## [掲載本文]
____

SMSを拡張した「+メッセージ」の機能が拡充、企業の公式アカウントや金融機関手続きの一括化も

電子決済マガジンの読者の中で、自身のスマホに「+メッセージ(プラスメッセージ)」をインストールして使っているという方はどのくらいいるだろうか? 昨年5月にNTTドコモ、KDDI(au)、ソフトバンクの携帯3キャリアがサービスを開始した、相手の携帯電話番号に宛てるだけでメッセージや写真、動画などのデータがやり取りできる言わば「SMSの拡張版」だ。LINEのようなメッセージアプリの台頭に危機感を覚えた携帯3キャリアが揃って始めたこのサービス。開始から1年を経て、個人と企業とを結ぶ新しい機能の拡充が行われることになった。携帯3キャリアとパートナー企業6社が4月23日に東京都内で記者説明会を開催した。

携帯電話番号を使うことで「確実に本人へ届ける」

 「+メッセージ」の利用者数は、開始直後の2018年6月に200万人だったものが、今年4月時点で800万人に達した。スマートフォンで使用できる「+メッセージ」は、テキストのみの送受信が可能で文字数に制約のあるSMS(ショート・メッセージ・サービス)とは違って、文字数に制約がないほか、写真や動画などのファイルが送受信できる。利用時の料金体系は、SMSが1件当たり数円〜数十円の固定なのに対して、「+メッセージ」は発生したパケット通信に応じた通信料が課金される。WiFi環境でも利用できるが、本日時点では携帯3キャリアのみがサービスに対応しており、3社のサブブランドやMVNOなどでは利用できない。
 このサービス、決して日本独自のものではなく、携帯電話事業者の世界的な業界団体であるGSM協会(GSMA)が定めた標準規格の「RCS(Rich Communication Services)」に準拠している。LINEのようなメッセージアプリの台頭は、世界の携帯電話事業者にとって共通の悩みの種であり、その1つの切り札として用意されたのがこの「RCS」といえる。

____

## [抜粋データ]
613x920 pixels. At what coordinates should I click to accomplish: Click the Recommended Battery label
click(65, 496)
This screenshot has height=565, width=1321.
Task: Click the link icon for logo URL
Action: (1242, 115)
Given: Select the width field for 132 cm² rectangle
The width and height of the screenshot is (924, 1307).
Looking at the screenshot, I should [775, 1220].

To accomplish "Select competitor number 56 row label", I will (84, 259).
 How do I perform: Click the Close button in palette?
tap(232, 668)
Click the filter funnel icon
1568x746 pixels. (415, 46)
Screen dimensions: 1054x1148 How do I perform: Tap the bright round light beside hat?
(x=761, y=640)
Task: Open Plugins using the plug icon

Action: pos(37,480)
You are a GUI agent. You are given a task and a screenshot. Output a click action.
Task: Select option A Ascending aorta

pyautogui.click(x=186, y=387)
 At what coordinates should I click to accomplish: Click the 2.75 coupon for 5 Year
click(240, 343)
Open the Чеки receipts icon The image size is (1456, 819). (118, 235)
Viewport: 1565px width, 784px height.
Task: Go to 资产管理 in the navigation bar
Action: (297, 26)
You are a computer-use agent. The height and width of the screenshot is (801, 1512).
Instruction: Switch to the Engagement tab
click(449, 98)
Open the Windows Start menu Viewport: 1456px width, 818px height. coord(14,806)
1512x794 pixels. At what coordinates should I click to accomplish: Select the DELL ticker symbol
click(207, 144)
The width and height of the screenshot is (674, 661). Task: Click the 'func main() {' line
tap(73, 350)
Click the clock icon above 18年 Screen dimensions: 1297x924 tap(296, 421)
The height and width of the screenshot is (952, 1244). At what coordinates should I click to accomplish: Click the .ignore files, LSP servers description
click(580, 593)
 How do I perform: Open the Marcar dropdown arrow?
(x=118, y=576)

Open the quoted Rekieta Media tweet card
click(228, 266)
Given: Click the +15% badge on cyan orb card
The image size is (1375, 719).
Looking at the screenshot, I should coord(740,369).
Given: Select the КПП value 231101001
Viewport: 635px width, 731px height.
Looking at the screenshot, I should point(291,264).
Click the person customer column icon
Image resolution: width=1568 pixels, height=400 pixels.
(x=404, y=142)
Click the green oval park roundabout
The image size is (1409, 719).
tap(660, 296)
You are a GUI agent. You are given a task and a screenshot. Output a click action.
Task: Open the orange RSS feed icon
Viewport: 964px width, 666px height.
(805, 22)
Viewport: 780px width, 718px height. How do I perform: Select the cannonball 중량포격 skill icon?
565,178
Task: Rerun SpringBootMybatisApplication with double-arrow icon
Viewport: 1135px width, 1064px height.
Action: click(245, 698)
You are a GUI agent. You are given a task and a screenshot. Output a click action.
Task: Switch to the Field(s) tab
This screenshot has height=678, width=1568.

____

## [設定課題]
A: 掲載本文によると、「+メッセージ」の利用者数は今年4月時点で何人に達しましたか。
B: 掲載本文のうち、「電子決済マガジンの読者の中で」から始まり「VNOなどでは利用できない。」で終わる部分を、一字一句違えずに書き写してください。

## [課題の解答]
A: 800万人です。

B:
電子決済マガジンの読者の中で、自身のスマホに「+メッセージ(プラスメッセージ)」をインストールして使っているという方はどのくらいいるだろうか? 昨年5月にNTTドコモ、KDDI(au)、ソフトバンクの携帯3キャリアがサービスを開始した、相手の携帯電話番号に宛てるだけでメッセージや写真、動画などのデータがやり取りできる言わば「SMSの拡張版」だ。LINEのようなメッセージアプリの台頭に危機感を覚えた携帯3キャリアが揃って始めたこのサービス。開始から1年を経て、個人と企業とを結ぶ新しい機能の拡充が行われることになった。携帯3キャリアとパートナー企業6社が4月23日に東京都内で記者説明会を開催した。

携帯電話番号を使うことで「確実に本人へ届ける」

 「+メッセージ」の利用者数は、開始直後の2018年6月に200万人だったものが、今年4月時点で800万人に達した。スマートフォンで使用できる「+メッセージ」は、テキストのみの送受信が可能で文字数に制約のあるSMS(ショート・メッセージ・サービス)とは違って、文字数に制約がないほか、写真や動画などのファイルが送受信できる。利用時の料金体系は、SMSが1件当たり数円〜数十円の固定なのに対して、「+メッセージ」は発生したパケット通信に応じた通信料が課金される。WiFi環境でも利用できるが、本日時点では携帯3キャリアのみがサービスに対応しており、3社のサブブランドやMVNOなどでは利用できない。